Pesadelos são experiências comuns, mas seu impacto vai além da noite. Para algumas pessoas, esses sonhos perturbadores afetam o humor, a concentração e até geram medo de dormir. Segundo especialistas em sono, compreender as causas e aprender a lidar com eles é fundamental, especialmente quando se tornam frequentes ou intensos.
Por Que os Pesadelos Acontecem
De acordo com a American Academy of Sleep Medicine (AASM), pesadelos são sonhos vívidos e perturbadores, que podem envolver perigo físico ou emoções negativas intensas, como medo, vergonha ou raiva.
Eles ocorrem principalmente durante o sono REM, a fase em que os sonhos são mais intensos, e costumam surgir na segunda metade da noite, quando o tempo em REM é maior.
Embora qualquer pessoa possa ter pesadelos ocasionais, fatores como estresse, ansiedade, fadiga extrema ou rotinas de sono irregulares aumentam a probabilidade de ocorrência. Segundo o neurologista Matthew Walker, da Universidade de Berkeley, ainda não se compreende totalmente a relação entre o sono e o bem-estar emocional, mas sabe-se que preocupações cotidianas e alterações de humor tornam os pesadelos mais comuns.
O Que Significam Pesadelos Frequentes

A psicologia considera que pesadelos recorrentes podem ser um sinal de sobrecarga emocional ou de distúrbios do sono. Quando ocorrem pelo menos uma vez por semana e provocam medo de dormir, queda de desempenho e prejuízos na vida social ou familiar, eles configuram o transtorno de pesadelo.
Pesadelos relacionados a traumas — como os vividos por pessoas com transtorno de estresse pós-traumático (TEPT) — tendem a ser mais intensos, com despertares bruscos e sensação de impotência.
Durante a pandemia de COVID-19, estudos mostraram aumento na frequência de pesadelos, indicando ligação direta com o estresse e o isolamento social.
Pesadelos Mais Comuns
Uma pesquisa conduzida pelos especialistas Michael Schredl e Anja Göritz na Alemanha identificou os temas mais frequentes entre mais de 1.200 voluntários:
- Fracasso: não conseguir atingir objetivos, perder transportes, esquecer tarefas ou cometer erros (18% dos relatos, mais comuns em homens);
- Agressão física: ataques, ameaças, sequestros ou violência sexual;
- Acidentes: quedas, afogamentos e colisões, relatados por 15% dos participantes.

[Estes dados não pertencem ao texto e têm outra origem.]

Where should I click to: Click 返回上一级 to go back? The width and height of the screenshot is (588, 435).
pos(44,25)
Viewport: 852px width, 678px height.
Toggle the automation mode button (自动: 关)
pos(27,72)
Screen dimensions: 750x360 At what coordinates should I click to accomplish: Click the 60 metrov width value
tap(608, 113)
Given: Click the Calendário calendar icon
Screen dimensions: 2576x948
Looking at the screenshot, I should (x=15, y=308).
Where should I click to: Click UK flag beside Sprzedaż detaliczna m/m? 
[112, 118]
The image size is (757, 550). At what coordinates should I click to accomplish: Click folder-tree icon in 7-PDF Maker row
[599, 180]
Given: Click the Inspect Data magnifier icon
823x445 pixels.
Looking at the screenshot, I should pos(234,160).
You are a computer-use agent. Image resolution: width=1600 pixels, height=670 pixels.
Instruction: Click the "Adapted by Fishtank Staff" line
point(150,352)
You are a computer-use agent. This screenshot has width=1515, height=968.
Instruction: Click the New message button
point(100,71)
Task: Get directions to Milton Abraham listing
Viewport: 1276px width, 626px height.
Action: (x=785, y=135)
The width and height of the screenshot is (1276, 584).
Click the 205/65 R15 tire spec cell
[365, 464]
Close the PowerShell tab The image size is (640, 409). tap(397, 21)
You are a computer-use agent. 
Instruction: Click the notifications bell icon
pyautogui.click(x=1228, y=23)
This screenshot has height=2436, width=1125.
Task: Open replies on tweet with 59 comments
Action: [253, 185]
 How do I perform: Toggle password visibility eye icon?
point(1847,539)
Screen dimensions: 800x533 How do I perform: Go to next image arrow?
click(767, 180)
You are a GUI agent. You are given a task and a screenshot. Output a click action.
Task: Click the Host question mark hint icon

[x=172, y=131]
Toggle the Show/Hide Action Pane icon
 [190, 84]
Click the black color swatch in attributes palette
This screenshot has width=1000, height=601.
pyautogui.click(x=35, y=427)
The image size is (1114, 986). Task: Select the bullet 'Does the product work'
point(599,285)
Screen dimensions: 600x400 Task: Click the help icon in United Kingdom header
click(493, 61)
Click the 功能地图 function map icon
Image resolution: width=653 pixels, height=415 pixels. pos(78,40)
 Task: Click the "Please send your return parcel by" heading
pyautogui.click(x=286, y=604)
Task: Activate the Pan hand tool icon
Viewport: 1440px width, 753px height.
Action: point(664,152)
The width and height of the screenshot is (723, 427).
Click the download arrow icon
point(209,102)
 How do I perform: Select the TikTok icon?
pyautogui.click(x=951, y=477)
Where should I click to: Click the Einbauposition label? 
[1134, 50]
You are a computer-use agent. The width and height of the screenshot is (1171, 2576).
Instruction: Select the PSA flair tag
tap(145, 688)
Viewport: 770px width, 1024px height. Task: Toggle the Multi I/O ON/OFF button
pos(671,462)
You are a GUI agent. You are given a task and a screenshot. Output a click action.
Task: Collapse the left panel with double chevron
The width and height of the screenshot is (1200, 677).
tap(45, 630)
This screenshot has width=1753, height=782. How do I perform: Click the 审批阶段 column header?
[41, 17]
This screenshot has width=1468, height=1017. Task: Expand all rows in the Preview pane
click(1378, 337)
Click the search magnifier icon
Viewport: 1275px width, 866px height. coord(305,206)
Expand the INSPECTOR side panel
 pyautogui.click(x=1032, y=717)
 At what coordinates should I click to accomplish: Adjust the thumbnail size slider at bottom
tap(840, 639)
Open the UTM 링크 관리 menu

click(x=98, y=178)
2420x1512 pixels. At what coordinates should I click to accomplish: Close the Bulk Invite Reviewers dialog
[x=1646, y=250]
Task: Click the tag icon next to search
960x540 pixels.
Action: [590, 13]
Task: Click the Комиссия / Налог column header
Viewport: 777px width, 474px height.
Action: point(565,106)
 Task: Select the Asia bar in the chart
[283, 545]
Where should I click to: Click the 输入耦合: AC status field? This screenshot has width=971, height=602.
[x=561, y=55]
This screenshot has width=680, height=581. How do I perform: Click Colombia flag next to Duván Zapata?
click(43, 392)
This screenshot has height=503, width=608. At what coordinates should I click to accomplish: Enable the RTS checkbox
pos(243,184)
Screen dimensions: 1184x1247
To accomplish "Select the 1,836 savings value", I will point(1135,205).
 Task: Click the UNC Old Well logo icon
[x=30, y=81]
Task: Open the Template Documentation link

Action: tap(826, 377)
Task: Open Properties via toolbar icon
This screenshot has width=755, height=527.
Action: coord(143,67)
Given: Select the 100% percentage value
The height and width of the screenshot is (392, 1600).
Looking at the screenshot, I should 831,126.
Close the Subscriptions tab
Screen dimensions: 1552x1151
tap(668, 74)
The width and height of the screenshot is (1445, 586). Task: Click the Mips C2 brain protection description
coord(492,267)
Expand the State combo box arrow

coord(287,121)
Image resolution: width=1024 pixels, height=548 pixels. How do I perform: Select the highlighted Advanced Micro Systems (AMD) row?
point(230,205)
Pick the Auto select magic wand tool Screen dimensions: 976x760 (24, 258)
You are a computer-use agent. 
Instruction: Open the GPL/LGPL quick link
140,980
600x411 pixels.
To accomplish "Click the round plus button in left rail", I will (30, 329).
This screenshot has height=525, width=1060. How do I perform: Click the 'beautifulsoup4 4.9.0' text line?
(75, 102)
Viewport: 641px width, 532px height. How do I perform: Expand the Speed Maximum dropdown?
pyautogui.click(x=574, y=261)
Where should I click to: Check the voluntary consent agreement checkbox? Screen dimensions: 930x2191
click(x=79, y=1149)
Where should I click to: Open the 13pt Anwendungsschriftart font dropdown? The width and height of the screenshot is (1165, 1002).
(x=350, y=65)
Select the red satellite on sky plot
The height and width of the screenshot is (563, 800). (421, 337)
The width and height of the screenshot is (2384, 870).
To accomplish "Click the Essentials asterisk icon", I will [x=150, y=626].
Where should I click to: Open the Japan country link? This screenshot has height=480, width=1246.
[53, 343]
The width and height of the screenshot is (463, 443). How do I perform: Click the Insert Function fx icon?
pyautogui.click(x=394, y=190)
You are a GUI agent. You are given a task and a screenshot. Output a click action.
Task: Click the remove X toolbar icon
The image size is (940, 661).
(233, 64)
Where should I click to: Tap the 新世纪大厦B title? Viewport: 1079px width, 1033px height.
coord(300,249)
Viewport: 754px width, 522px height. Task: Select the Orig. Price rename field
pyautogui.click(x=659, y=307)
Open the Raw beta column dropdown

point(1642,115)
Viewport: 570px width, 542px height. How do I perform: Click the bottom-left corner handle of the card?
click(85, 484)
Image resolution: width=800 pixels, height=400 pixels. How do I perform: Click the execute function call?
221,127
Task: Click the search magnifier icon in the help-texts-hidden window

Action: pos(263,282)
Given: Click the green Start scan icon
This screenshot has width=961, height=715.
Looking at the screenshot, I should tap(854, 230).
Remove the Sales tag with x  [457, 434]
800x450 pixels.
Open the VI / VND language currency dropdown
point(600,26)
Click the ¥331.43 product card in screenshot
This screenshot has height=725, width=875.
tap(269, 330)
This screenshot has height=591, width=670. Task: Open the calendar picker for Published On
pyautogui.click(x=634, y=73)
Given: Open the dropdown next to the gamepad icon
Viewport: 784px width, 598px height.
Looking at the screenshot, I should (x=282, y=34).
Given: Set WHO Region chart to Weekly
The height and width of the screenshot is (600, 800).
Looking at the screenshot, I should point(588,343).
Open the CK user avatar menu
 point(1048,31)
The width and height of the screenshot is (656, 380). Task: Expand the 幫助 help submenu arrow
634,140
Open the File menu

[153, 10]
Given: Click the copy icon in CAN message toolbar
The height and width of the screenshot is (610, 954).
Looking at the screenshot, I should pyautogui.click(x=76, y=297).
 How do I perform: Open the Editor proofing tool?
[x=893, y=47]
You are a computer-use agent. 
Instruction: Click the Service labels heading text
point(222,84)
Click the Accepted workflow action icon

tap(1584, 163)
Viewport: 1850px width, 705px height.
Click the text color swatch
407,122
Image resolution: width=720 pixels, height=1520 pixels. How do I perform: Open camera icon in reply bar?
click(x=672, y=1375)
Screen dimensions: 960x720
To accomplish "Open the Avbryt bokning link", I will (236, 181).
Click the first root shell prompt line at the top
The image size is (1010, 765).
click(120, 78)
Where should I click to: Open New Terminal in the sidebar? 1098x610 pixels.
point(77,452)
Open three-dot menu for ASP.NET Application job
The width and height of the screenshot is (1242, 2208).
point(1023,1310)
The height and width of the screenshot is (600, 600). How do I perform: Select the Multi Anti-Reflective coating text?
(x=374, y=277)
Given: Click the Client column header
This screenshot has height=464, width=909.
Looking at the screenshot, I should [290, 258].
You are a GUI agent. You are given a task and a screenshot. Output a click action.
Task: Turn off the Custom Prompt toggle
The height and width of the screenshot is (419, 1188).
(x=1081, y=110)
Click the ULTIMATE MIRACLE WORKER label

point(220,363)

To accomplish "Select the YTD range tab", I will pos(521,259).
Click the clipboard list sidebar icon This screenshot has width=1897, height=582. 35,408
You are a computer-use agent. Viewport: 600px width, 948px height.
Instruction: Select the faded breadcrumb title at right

Segundo a psicologia, esses conteúdos costumam refletir angústias da vida real, como medo de não corresponder a expectativas ou não estar preparado para desafios.
Como Lidar e Tratar os Pesadelos
Na maioria dos casos, pesadelos ocasionais não exigem tratamento, mas quando afetam o sono e a rotina, é recomendado buscar ajuda profissional. As abordagens incluem:
- Higiene do sono (rotina consistente e ambiente adequado);
- Terapia cognitivo-comportamental;
- Terapia de sonhos lúcidos e relaxamento muscular progressivo;
- Terapia EMDR, especialmente eficaz em casos de trauma recente.
A AASM também recomenda hábitos simples para prevenir pesadelos e melhorar a qualidade do sono:
- Dormir e acordar em horários regulares;
- Evitar cafeína, álcool e refeições pesadas à noite;
- Desligar telas 30 minutos antes de dormir;
- Manter o quarto fresco e confortável;
- Praticar exercícios e manter dieta saudável;
- Reduzir ingestão de líquidos antes de deitar.
O Peso Emocional dos Pesadelos
Mais do que sonhos assustadores, pesadelos frequentes podem ser um alerta psicológico. Eles refletem o estado emocional e podem indicar que o corpo e a mente precisam de descanso real e manejo do estresse. Ao reconhecer seus gatilhos e adotar rotinas saudáveis, é possível recuperar noites mais tranquilas e proteger o bem-estar mental.